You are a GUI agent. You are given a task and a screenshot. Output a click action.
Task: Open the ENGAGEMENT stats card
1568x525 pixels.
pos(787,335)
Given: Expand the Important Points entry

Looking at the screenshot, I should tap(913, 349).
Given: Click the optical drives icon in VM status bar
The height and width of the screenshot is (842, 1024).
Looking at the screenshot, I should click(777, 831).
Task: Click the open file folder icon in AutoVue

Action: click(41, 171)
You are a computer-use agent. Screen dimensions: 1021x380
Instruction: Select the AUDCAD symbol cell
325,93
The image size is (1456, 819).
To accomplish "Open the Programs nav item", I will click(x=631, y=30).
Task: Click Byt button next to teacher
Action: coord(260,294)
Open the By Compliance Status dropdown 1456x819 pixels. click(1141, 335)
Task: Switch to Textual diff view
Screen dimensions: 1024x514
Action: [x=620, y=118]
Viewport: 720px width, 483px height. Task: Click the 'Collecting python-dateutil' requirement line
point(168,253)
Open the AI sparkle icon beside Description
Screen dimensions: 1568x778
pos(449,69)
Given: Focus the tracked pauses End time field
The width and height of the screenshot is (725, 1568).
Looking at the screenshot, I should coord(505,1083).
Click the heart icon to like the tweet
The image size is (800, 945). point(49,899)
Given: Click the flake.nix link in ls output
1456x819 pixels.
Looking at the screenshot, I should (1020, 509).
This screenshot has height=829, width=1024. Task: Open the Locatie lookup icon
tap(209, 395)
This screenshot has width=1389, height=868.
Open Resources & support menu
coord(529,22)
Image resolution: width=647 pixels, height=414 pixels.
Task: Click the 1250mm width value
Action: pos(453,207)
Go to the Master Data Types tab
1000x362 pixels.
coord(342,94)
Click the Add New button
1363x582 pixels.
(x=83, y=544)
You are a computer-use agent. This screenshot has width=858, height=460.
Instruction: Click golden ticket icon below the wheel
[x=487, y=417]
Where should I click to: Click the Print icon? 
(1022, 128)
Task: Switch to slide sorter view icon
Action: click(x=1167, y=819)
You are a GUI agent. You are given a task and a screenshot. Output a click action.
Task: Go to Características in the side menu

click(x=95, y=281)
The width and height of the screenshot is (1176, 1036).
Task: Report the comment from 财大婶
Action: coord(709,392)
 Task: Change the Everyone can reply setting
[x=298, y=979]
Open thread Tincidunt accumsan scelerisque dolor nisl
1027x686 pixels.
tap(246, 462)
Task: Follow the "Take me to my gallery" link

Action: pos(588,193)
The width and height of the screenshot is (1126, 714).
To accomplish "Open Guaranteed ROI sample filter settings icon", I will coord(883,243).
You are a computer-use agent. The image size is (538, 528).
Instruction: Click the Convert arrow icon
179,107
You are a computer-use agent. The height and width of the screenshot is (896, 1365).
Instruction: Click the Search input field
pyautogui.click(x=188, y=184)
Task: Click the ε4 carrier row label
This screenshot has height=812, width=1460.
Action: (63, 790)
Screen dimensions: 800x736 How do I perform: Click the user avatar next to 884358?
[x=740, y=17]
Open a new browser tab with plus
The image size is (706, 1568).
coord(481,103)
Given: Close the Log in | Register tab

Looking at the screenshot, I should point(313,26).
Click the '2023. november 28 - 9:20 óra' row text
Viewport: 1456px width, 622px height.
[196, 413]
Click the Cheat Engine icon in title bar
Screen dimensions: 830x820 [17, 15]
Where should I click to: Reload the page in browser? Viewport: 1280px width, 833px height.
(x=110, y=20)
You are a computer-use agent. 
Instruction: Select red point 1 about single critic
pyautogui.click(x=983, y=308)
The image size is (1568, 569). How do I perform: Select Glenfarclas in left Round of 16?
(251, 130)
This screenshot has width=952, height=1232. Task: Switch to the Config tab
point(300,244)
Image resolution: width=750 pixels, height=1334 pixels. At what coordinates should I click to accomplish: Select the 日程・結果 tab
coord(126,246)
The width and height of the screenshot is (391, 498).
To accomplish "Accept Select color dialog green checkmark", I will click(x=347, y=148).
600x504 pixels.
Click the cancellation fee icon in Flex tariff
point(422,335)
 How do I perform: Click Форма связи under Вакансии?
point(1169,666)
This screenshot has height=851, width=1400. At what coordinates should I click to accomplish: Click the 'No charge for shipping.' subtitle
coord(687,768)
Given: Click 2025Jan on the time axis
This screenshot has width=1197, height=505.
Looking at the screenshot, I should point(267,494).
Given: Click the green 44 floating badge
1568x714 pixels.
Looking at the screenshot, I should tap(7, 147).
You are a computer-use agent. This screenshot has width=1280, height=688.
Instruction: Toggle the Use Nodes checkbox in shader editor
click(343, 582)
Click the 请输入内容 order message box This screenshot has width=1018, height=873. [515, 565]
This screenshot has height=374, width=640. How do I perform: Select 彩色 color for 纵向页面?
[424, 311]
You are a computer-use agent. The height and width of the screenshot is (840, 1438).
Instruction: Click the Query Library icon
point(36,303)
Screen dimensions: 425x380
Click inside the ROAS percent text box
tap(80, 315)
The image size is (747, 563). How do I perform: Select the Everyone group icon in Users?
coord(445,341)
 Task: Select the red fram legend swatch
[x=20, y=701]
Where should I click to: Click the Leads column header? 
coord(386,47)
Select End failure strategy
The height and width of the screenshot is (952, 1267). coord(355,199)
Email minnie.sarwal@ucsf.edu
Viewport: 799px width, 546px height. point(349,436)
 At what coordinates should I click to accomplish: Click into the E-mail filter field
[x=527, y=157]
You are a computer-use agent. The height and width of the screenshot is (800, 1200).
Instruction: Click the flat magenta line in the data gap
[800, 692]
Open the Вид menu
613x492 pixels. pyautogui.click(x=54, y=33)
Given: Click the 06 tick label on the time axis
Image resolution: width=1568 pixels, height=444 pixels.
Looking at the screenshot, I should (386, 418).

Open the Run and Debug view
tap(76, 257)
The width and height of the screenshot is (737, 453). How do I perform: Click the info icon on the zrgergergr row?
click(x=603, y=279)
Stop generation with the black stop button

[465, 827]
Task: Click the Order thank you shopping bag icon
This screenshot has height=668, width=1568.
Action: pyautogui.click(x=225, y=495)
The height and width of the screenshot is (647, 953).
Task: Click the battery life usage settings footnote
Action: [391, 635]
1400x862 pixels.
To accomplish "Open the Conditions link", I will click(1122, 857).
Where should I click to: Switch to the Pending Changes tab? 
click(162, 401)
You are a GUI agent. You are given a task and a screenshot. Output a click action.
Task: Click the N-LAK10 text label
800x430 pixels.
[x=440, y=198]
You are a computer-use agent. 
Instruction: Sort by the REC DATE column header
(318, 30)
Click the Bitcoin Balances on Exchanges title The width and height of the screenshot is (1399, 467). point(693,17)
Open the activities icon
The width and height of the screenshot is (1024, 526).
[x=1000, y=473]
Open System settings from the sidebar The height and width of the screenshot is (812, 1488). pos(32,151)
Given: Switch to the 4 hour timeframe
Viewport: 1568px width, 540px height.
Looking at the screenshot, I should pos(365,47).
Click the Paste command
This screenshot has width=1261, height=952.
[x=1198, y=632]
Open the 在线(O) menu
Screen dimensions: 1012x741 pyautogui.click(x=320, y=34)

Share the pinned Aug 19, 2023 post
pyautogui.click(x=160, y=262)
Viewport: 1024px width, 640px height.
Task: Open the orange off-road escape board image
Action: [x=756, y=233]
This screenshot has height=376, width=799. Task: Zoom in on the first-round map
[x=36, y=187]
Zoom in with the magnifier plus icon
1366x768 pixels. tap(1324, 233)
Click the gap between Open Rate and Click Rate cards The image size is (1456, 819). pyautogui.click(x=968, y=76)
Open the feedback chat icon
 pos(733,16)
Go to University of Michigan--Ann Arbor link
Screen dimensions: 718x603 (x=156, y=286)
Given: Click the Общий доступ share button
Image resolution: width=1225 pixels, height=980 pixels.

----

Request - Could you rewrite all of the records above with every "Given:" changed to "Goal:" and nothing else altered?

Solution -
You are a GUI agent. You are given a task and a screenshot. Output a click action.
Task: Open the ENGAGEMENT stats card
1568x525 pixels.
pos(787,335)
Goal: Expand the Important Points entry

Looking at the screenshot, I should tap(913, 349).
Goal: Click the optical drives icon in VM status bar
The height and width of the screenshot is (842, 1024).
Looking at the screenshot, I should click(777, 831).
Task: Click the open file folder icon in AutoVue

Action: click(41, 171)
You are a computer-use agent. Screen dimensions: 1021x380
Instruction: Select the AUDCAD symbol cell
325,93
The image size is (1456, 819).
To accomplish "Open the Programs nav item", I will click(x=631, y=30).
Task: Click Byt button next to teacher
Action: coord(260,294)
Open the By Compliance Status dropdown 1456x819 pixels. click(1141, 335)
Task: Switch to Textual diff view
Screen dimensions: 1024x514
Action: [x=620, y=118]
Viewport: 720px width, 483px height. Task: Click the 'Collecting python-dateutil' requirement line
point(168,253)
Open the AI sparkle icon beside Description
Screen dimensions: 1568x778
pos(449,69)
Goal: Focus the tracked pauses End time field
The width and height of the screenshot is (725, 1568).
Looking at the screenshot, I should coord(505,1083).
Click the heart icon to like the tweet
The image size is (800, 945). point(49,899)
Goal: Click the flake.nix link in ls output
1456x819 pixels.
Looking at the screenshot, I should (1020, 509).
This screenshot has height=829, width=1024. Task: Open the Locatie lookup icon
tap(209, 395)
This screenshot has width=1389, height=868.
Open Resources & support menu
coord(529,22)
Image resolution: width=647 pixels, height=414 pixels.
Task: Click the 1250mm width value
Action: pos(453,207)
Go to the Master Data Types tab
1000x362 pixels.
coord(342,94)
Click the Add New button
1363x582 pixels.
(x=83, y=544)
You are a computer-use agent. This screenshot has width=858, height=460.
Instruction: Click golden ticket icon below the wheel
[x=487, y=417]
Where should I click to: Click the Print icon? 
(1022, 128)
Task: Switch to slide sorter view icon
Action: click(x=1167, y=819)
You are a GUI agent. You are given a task and a screenshot. Output a click action.
Task: Go to Características in the side menu

click(x=95, y=281)
The width and height of the screenshot is (1176, 1036).
Task: Report the comment from 财大婶
Action: coord(709,392)
 Task: Change the Everyone can reply setting
[x=298, y=979]
Open thread Tincidunt accumsan scelerisque dolor nisl
1027x686 pixels.
tap(246, 462)
Task: Follow the "Take me to my gallery" link

Action: pos(588,193)
The width and height of the screenshot is (1126, 714).
To accomplish "Open Guaranteed ROI sample filter settings icon", I will coord(883,243).
You are a computer-use agent. The image size is (538, 528).
Instruction: Click the Convert arrow icon
179,107
You are a computer-use agent. The height and width of the screenshot is (896, 1365).
Instruction: Click the Search input field
pyautogui.click(x=188, y=184)
Task: Click the ε4 carrier row label
This screenshot has height=812, width=1460.
Action: (63, 790)
Screen dimensions: 800x736 How do I perform: Click the user avatar next to 884358?
[x=740, y=17]
Open a new browser tab with plus
The image size is (706, 1568).
coord(481,103)
Goal: Close the Log in | Register tab

Looking at the screenshot, I should point(313,26).
Click the '2023. november 28 - 9:20 óra' row text
Viewport: 1456px width, 622px height.
[196, 413]
Click the Cheat Engine icon in title bar
Screen dimensions: 830x820 [17, 15]
Where should I click to: Reload the page in browser? Viewport: 1280px width, 833px height.
(x=110, y=20)
You are a computer-use agent. 
Instruction: Select red point 1 about single critic
pyautogui.click(x=983, y=308)
The image size is (1568, 569). How do I perform: Select Glenfarclas in left Round of 16?
(251, 130)
This screenshot has width=952, height=1232. Task: Switch to the Config tab
point(300,244)
Image resolution: width=750 pixels, height=1334 pixels. At what coordinates should I click to accomplish: Select the 日程・結果 tab
coord(126,246)
The width and height of the screenshot is (391, 498).
To accomplish "Accept Select color dialog green checkmark", I will click(x=347, y=148).
600x504 pixels.
Click the cancellation fee icon in Flex tariff
point(422,335)
 How do I perform: Click Форма связи under Вакансии?
point(1169,666)
This screenshot has height=851, width=1400. At what coordinates should I click to accomplish: Click the 'No charge for shipping.' subtitle
coord(687,768)
Goal: Click 2025Jan on the time axis
This screenshot has width=1197, height=505.
Looking at the screenshot, I should point(267,494).
Goal: Click the green 44 floating badge
1568x714 pixels.
Looking at the screenshot, I should tap(7, 147).
You are a computer-use agent. This screenshot has width=1280, height=688.
Instruction: Toggle the Use Nodes checkbox in shader editor
click(343, 582)
Click the 请输入内容 order message box This screenshot has width=1018, height=873. [515, 565]
This screenshot has height=374, width=640. How do I perform: Select 彩色 color for 纵向页面?
[424, 311]
You are a computer-use agent. The height and width of the screenshot is (840, 1438).
Instruction: Click the Query Library icon
point(36,303)
Screen dimensions: 425x380
Click inside the ROAS percent text box
tap(80, 315)
The image size is (747, 563). How do I perform: Select the Everyone group icon in Users?
coord(445,341)
 Task: Select the red fram legend swatch
[x=20, y=701]
Where should I click to: Click the Leads column header? 
coord(386,47)
Select End failure strategy
The height and width of the screenshot is (952, 1267). coord(355,199)
Email minnie.sarwal@ucsf.edu
Viewport: 799px width, 546px height. point(349,436)
 At what coordinates should I click to accomplish: Click into the E-mail filter field
[x=527, y=157]
You are a computer-use agent. The height and width of the screenshot is (800, 1200).
Instruction: Click the flat magenta line in the data gap
[800, 692]
Open the Вид menu
613x492 pixels. pyautogui.click(x=54, y=33)
Goal: Click the 06 tick label on the time axis
Image resolution: width=1568 pixels, height=444 pixels.
Looking at the screenshot, I should (386, 418).

Open the Run and Debug view
tap(76, 257)
The width and height of the screenshot is (737, 453). How do I perform: Click the info icon on the zrgergergr row?
click(x=603, y=279)
Stop generation with the black stop button

[465, 827]
Task: Click the Order thank you shopping bag icon
This screenshot has height=668, width=1568.
Action: pyautogui.click(x=225, y=495)
The height and width of the screenshot is (647, 953).
Task: Click the battery life usage settings footnote
Action: [391, 635]
1400x862 pixels.
To accomplish "Open the Conditions link", I will click(1122, 857).
Where should I click to: Switch to the Pending Changes tab? 
click(162, 401)
You are a GUI agent. You are given a task and a screenshot. Output a click action.
Task: Click the N-LAK10 text label
800x430 pixels.
[x=440, y=198]
You are a computer-use agent. 
Instruction: Sort by the REC DATE column header
(318, 30)
Click the Bitcoin Balances on Exchanges title The width and height of the screenshot is (1399, 467). point(693,17)
Open the activities icon
The width and height of the screenshot is (1024, 526).
[x=1000, y=473]
Open System settings from the sidebar The height and width of the screenshot is (812, 1488). pos(32,151)
Goal: Switch to the 4 hour timeframe
Viewport: 1568px width, 540px height.
Looking at the screenshot, I should pos(365,47).
Click the Paste command
This screenshot has width=1261, height=952.
[x=1198, y=632]
Open the 在线(O) menu
Screen dimensions: 1012x741 pyautogui.click(x=320, y=34)

Share the pinned Aug 19, 2023 post
pyautogui.click(x=160, y=262)
Viewport: 1024px width, 640px height.
Task: Open the orange off-road escape board image
Action: [x=756, y=233]
This screenshot has height=376, width=799. Task: Zoom in on the first-round map
[x=36, y=187]
Zoom in with the magnifier plus icon
1366x768 pixels. tap(1324, 233)
Click the gap between Open Rate and Click Rate cards The image size is (1456, 819). pyautogui.click(x=968, y=76)
Open the feedback chat icon
 pos(733,16)
Go to University of Michigan--Ann Arbor link
Screen dimensions: 718x603 (x=156, y=286)
Goal: Click the Общий доступ share button
Image resolution: width=1225 pixels, height=980 pixels.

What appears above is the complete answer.